*Required work*.
A verbatim copy of every record is needed.

*Stored items*.

====

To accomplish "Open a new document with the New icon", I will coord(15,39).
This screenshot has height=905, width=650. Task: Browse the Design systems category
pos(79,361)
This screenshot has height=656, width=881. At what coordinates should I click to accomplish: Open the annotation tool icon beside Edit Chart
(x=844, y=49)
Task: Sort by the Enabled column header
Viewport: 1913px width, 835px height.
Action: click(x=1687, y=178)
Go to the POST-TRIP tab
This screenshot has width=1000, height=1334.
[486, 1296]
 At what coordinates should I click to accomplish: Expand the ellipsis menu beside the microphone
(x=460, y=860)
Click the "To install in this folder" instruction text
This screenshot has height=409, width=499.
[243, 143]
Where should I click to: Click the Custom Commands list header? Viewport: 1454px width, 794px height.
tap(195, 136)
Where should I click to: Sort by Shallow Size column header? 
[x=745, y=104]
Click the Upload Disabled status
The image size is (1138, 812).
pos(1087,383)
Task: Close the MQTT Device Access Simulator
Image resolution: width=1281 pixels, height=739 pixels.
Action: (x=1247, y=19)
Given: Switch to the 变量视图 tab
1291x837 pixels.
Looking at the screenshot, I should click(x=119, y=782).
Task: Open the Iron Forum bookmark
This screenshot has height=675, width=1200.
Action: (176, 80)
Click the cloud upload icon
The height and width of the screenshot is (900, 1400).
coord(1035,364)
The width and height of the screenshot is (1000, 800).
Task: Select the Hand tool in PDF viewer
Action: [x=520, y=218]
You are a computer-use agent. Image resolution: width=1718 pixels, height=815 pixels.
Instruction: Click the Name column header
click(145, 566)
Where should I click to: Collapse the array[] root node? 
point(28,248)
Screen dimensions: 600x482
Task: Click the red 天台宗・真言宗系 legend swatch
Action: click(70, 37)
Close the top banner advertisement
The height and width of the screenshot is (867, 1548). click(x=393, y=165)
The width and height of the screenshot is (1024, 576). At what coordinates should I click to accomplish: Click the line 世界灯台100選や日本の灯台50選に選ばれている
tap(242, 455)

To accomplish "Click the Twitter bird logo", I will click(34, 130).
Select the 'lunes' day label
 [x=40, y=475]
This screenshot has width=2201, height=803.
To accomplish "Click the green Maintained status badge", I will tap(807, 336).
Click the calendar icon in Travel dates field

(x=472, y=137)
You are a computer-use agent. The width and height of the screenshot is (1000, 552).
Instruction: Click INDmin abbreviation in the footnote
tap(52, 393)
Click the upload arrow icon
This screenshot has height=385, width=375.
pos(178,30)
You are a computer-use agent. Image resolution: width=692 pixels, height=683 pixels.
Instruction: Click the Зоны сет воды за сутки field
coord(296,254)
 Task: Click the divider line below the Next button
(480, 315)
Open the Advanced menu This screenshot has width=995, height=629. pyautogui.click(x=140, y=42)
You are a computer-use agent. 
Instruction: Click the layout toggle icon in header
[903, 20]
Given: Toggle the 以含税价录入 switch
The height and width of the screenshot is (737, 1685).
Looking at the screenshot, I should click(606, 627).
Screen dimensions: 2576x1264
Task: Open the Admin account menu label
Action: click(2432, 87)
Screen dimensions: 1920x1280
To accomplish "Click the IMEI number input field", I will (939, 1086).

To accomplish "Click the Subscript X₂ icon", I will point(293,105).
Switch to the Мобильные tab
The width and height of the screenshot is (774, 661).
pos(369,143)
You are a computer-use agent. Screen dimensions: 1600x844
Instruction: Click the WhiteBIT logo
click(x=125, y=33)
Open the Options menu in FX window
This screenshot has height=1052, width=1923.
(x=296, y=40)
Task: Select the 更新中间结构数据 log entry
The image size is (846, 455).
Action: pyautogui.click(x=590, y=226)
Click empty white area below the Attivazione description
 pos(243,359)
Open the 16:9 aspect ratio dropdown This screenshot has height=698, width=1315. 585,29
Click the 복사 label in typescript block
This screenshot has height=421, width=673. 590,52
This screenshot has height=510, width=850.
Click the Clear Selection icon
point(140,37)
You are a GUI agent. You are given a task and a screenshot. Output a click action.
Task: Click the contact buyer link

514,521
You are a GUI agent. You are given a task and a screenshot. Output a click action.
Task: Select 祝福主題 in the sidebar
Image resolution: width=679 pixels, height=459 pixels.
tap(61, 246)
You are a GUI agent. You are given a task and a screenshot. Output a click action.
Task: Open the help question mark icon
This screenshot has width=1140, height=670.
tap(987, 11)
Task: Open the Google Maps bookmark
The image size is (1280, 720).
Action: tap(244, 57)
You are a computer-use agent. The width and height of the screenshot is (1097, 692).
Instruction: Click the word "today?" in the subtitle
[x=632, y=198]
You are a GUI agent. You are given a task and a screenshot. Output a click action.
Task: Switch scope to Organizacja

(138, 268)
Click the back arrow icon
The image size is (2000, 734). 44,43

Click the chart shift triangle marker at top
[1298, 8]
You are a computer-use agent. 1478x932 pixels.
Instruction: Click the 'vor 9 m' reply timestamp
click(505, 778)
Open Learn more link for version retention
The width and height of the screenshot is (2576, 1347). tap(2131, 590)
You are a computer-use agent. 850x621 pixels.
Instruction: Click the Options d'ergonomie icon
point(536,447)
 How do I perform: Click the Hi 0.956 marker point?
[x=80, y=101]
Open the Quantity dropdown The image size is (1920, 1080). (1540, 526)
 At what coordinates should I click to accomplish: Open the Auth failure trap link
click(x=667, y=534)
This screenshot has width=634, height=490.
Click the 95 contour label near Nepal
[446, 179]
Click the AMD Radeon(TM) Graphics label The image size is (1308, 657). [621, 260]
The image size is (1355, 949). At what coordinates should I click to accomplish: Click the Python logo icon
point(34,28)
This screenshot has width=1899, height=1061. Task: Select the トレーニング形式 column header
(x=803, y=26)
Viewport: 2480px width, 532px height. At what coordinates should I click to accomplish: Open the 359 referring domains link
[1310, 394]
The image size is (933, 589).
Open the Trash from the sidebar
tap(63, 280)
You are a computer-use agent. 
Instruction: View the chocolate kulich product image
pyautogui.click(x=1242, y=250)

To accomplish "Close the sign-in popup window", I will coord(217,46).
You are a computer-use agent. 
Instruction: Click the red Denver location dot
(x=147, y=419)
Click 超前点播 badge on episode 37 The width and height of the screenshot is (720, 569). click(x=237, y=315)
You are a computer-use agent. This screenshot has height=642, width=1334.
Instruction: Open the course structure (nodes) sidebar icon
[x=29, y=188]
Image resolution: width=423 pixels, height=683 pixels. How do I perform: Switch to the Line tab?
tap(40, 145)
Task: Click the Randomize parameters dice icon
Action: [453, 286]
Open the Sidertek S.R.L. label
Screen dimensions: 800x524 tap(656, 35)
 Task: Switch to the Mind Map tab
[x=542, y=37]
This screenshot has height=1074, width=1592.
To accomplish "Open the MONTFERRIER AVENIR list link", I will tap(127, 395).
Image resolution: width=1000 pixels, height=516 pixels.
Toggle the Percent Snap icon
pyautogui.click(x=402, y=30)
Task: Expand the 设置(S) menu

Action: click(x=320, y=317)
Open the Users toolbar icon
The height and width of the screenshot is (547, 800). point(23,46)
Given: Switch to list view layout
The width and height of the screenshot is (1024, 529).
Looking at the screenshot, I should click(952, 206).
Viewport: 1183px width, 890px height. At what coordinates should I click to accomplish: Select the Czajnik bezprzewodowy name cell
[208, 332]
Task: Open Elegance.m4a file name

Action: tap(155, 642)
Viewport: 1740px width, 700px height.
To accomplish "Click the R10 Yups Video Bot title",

====

*Solution to the exercise*.
To accomplish "Open a new document with the New icon", I will coord(15,39).
This screenshot has height=905, width=650. Task: Browse the Design systems category
pos(79,361)
This screenshot has height=656, width=881. At what coordinates should I click to accomplish: Open the annotation tool icon beside Edit Chart
(x=844, y=49)
Task: Sort by the Enabled column header
Viewport: 1913px width, 835px height.
Action: click(x=1687, y=178)
Go to the POST-TRIP tab
This screenshot has width=1000, height=1334.
[486, 1296]
 At what coordinates should I click to accomplish: Expand the ellipsis menu beside the microphone
(x=460, y=860)
Click the "To install in this folder" instruction text
This screenshot has height=409, width=499.
[243, 143]
Where should I click to: Click the Custom Commands list header? Viewport: 1454px width, 794px height.
tap(195, 136)
Where should I click to: Sort by Shallow Size column header? 
[x=745, y=104]
Click the Upload Disabled status
The image size is (1138, 812).
pos(1087,383)
Task: Close the MQTT Device Access Simulator
Image resolution: width=1281 pixels, height=739 pixels.
Action: (x=1247, y=19)
Given: Switch to the 变量视图 tab
1291x837 pixels.
Looking at the screenshot, I should click(x=119, y=782).
Task: Open the Iron Forum bookmark
This screenshot has height=675, width=1200.
Action: (176, 80)
Click the cloud upload icon
The height and width of the screenshot is (900, 1400).
coord(1035,364)
The width and height of the screenshot is (1000, 800).
Task: Select the Hand tool in PDF viewer
Action: [x=520, y=218]
You are a computer-use agent. Image resolution: width=1718 pixels, height=815 pixels.
Instruction: Click the Name column header
click(145, 566)
Where should I click to: Collapse the array[] root node? 
point(28,248)
Screen dimensions: 600x482
Task: Click the red 天台宗・真言宗系 legend swatch
Action: click(70, 37)
Close the top banner advertisement
The height and width of the screenshot is (867, 1548). click(x=393, y=165)
The width and height of the screenshot is (1024, 576). At what coordinates should I click to accomplish: Click the line 世界灯台100選や日本の灯台50選に選ばれている
tap(242, 455)

To accomplish "Click the Twitter bird logo", I will click(34, 130).
Select the 'lunes' day label
 [x=40, y=475]
This screenshot has width=2201, height=803.
To accomplish "Click the green Maintained status badge", I will tap(807, 336).
Click the calendar icon in Travel dates field

(x=472, y=137)
You are a computer-use agent. The width and height of the screenshot is (1000, 552).
Instruction: Click INDmin abbreviation in the footnote
tap(52, 393)
Click the upload arrow icon
This screenshot has height=385, width=375.
pos(178,30)
You are a computer-use agent. Image resolution: width=692 pixels, height=683 pixels.
Instruction: Click the Зоны сет воды за сутки field
coord(296,254)
 Task: Click the divider line below the Next button
(480, 315)
Open the Advanced menu This screenshot has width=995, height=629. pyautogui.click(x=140, y=42)
You are a computer-use agent. 
Instruction: Click the layout toggle icon in header
[903, 20]
Given: Toggle the 以含税价录入 switch
The height and width of the screenshot is (737, 1685).
Looking at the screenshot, I should click(606, 627).
Screen dimensions: 2576x1264
Task: Open the Admin account menu label
Action: click(2432, 87)
Screen dimensions: 1920x1280
To accomplish "Click the IMEI number input field", I will (939, 1086).

To accomplish "Click the Subscript X₂ icon", I will point(293,105).
Switch to the Мобильные tab
The width and height of the screenshot is (774, 661).
pos(369,143)
You are a computer-use agent. Screen dimensions: 1600x844
Instruction: Click the WhiteBIT logo
click(x=125, y=33)
Open the Options menu in FX window
This screenshot has height=1052, width=1923.
(x=296, y=40)
Task: Select the 更新中间结构数据 log entry
The image size is (846, 455).
Action: pyautogui.click(x=590, y=226)
Click empty white area below the Attivazione description
 pos(243,359)
Open the 16:9 aspect ratio dropdown This screenshot has height=698, width=1315. 585,29
Click the 복사 label in typescript block
This screenshot has height=421, width=673. 590,52
This screenshot has height=510, width=850.
Click the Clear Selection icon
point(140,37)
You are a GUI agent. You are given a task and a screenshot. Output a click action.
Task: Click the contact buyer link

514,521
You are a GUI agent. You are given a task and a screenshot. Output a click action.
Task: Select 祝福主題 in the sidebar
Image resolution: width=679 pixels, height=459 pixels.
tap(61, 246)
You are a GUI agent. You are given a task and a screenshot. Output a click action.
Task: Open the help question mark icon
This screenshot has width=1140, height=670.
tap(987, 11)
Task: Open the Google Maps bookmark
The image size is (1280, 720).
Action: tap(244, 57)
You are a computer-use agent. The width and height of the screenshot is (1097, 692).
Instruction: Click the word "today?" in the subtitle
[x=632, y=198]
You are a GUI agent. You are given a task and a screenshot. Output a click action.
Task: Switch scope to Organizacja

(138, 268)
Click the back arrow icon
The image size is (2000, 734). 44,43

Click the chart shift triangle marker at top
[1298, 8]
You are a computer-use agent. 1478x932 pixels.
Instruction: Click the 'vor 9 m' reply timestamp
click(505, 778)
Open Learn more link for version retention
The width and height of the screenshot is (2576, 1347). tap(2131, 590)
You are a computer-use agent. 850x621 pixels.
Instruction: Click the Options d'ergonomie icon
point(536,447)
 How do I perform: Click the Hi 0.956 marker point?
[x=80, y=101]
Open the Quantity dropdown The image size is (1920, 1080). (1540, 526)
 At what coordinates should I click to accomplish: Open the Auth failure trap link
click(x=667, y=534)
This screenshot has width=634, height=490.
Click the 95 contour label near Nepal
[446, 179]
Click the AMD Radeon(TM) Graphics label The image size is (1308, 657). [621, 260]
The image size is (1355, 949). At what coordinates should I click to accomplish: Click the Python logo icon
point(34,28)
This screenshot has width=1899, height=1061. Task: Select the トレーニング形式 column header
(x=803, y=26)
Viewport: 2480px width, 532px height. At what coordinates should I click to accomplish: Open the 359 referring domains link
[1310, 394]
The image size is (933, 589).
Open the Trash from the sidebar
tap(63, 280)
You are a computer-use agent. 
Instruction: View the chocolate kulich product image
pyautogui.click(x=1242, y=250)

To accomplish "Close the sign-in popup window", I will coord(217,46).
You are a computer-use agent. 
Instruction: Click the red Denver location dot
(x=147, y=419)
Click 超前点播 badge on episode 37 The width and height of the screenshot is (720, 569). click(x=237, y=315)
You are a computer-use agent. This screenshot has height=642, width=1334.
Instruction: Open the course structure (nodes) sidebar icon
[x=29, y=188]
Image resolution: width=423 pixels, height=683 pixels. How do I perform: Switch to the Line tab?
tap(40, 145)
Task: Click the Randomize parameters dice icon
Action: [453, 286]
Open the Sidertek S.R.L. label
Screen dimensions: 800x524 tap(656, 35)
 Task: Switch to the Mind Map tab
[x=542, y=37]
This screenshot has height=1074, width=1592.
To accomplish "Open the MONTFERRIER AVENIR list link", I will tap(127, 395).
Image resolution: width=1000 pixels, height=516 pixels.
Toggle the Percent Snap icon
pyautogui.click(x=402, y=30)
Task: Expand the 设置(S) menu

Action: click(x=320, y=317)
Open the Users toolbar icon
The height and width of the screenshot is (547, 800). point(23,46)
Given: Switch to list view layout
The width and height of the screenshot is (1024, 529).
Looking at the screenshot, I should click(952, 206).
Viewport: 1183px width, 890px height. At what coordinates should I click to accomplish: Select the Czajnik bezprzewodowy name cell
[208, 332]
Task: Open Elegance.m4a file name

Action: tap(155, 642)
Viewport: 1740px width, 700px height.
To accomplish "Click the R10 Yups Video Bot title",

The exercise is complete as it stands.